Columbia’s 2016 budget hints at deep cuts

By Campus Editor

Although it is early in the Spring 2015 semester, the college is already making preparations for the next academic year’s budget, a move that will result in staff reductions and budget cuts and require departments to project financial needs months earlier than in past years.

Preparation for the 2016 fiscal year’s budget began the week of Feb. 16, and the college is taking a new approach to the budget-building process, according to a Feb. 18 email to faculty and staff of the college from Michelle Gates, vice president of Business Affairs and CFO, and Stan Wearden, senior vice president and provost.

Rather than using current spending as a base for the following year’s budget, the college has developed firm budgeting targets to cut spending across the college, according to the email.

“The college has been running a structural deficit for years now,” Wearden said. “You can’t sustain that for very long because we’re spending beyond our means.”

Wearden said every department will experience budget cuts this year, but the intensity of those cuts will be determined based on whether a department is running structural or chronic deficits and how much revenue it generates.

“In past budgets, if we’ve had to take a cut, we’ve distributed that cut [equally] across the board,” Wearden said. “But that’s not a strategic way of doing things because some departments have [historically run] structural deficits.”

Although budget reductions will occur, the email states no budget reduction will be mandated to simply cut costs. However, budget reductions could affect programs and staffing within the college.

“We have [a] duplication of services around schools and colleges,” Gates said. “We have things that we’re centralizing that while we’re going to reduce some [full-time employees], we expect to not only centralize the services, but also be able to provide better resources.”

Gates said she chose budget targets and gave them to the vice presidents who then decide how to meet those targets within their areas. Departmental access to the college’s online budget system opened Feb. 19 and will remain open through March 11. This year’s budget-building process has been accelerated. Gates and Wearden plan to submit the budget to the Board of Trustees for approval in May, which is earlier than in previous years.

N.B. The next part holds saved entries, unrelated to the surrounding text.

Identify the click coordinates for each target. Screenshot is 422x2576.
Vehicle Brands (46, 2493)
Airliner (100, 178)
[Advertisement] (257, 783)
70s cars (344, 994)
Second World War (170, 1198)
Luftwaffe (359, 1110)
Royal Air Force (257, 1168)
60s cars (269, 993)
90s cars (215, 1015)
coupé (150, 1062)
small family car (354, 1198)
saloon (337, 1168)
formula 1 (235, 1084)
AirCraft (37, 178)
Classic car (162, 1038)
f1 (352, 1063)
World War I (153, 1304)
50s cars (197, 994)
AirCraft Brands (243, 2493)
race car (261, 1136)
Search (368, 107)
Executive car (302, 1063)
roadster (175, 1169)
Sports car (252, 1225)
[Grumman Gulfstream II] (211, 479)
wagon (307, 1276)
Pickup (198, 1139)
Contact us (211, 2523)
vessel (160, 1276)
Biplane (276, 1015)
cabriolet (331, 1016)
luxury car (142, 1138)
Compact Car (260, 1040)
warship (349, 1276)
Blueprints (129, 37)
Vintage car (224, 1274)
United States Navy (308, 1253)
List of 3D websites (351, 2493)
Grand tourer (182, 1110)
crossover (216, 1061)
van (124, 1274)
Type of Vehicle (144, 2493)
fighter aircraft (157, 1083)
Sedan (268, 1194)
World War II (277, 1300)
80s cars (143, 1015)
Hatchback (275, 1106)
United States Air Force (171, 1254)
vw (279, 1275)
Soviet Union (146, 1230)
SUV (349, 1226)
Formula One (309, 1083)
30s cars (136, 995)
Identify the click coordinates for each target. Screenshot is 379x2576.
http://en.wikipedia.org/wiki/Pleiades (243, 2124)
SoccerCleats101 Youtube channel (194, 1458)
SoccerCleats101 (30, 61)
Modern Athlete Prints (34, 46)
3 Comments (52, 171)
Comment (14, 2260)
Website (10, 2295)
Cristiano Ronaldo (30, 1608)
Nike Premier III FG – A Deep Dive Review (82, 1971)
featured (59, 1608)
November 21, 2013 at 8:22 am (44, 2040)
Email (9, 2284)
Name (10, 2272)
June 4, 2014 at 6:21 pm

“[The accelerated budget-building process] is absolutely going to be challenging, but it’s challenging for the right reasons,” said Mark Kelly, vice president of Student Success. “We have some very hard work in front of us with many other competing responsibilities, but in the end it’s the right decision [and] I fully support it.”

To ease the burden of the budget’s preparation, Wearden and Cindy Gonya, associate vice president of the college’s newly created Office of Budget, Planning & Analysis, will meet with department chairs through the end of the week of March 2 to discuss budgeting specifics. Additionally, Gonya will be available to provide assistance and fact-based resources to staff members having difficulties with their budget planning.

“The new [Office of Budget, Planning & Analysis] is there to help provide analysis and [to] support the provost, the schools and the college departments—administrative and academic—in looking at their budgets and trying to understand how they align with spending patterns,” Gates said.

Department chairs Tim Cozzens of the Art + Design Department, Steven Corey of the Humanities, History & Social Sciences Department, Onye Ozuzu of the Dance Department, Susan Imus of the Creative Arts Therapies Department and Carol Rozansky of the Education Department and Alicia Berg, vice president of Campus Environment, all declined to comment on the 2016 fiscal year budget-building process.

Wearden said that in addition to tackling the college’s deficit, he hopes the limitations placed on next fiscal year’s budget should allow for the reallocation of some resources to important areas of the college.

“We hope to free up some resources to address some of the needs we have as a college, including needs to improve our facilities, to improve our technology and to give a merit pay increase to high-performing faculty and staff.”

Additionally, Gates said they do not plan on reducing the budget in areas of the college relating to upgrading and maintaining campus facilities and classrooms.

“[The new budget] will be beneficial in two ways,” Wearden said. “One [is] it will have us living within our means, but the other is that we’re making these cuts large enough so that they help us address some critical needs that we haven’t been able to address in quite some time.”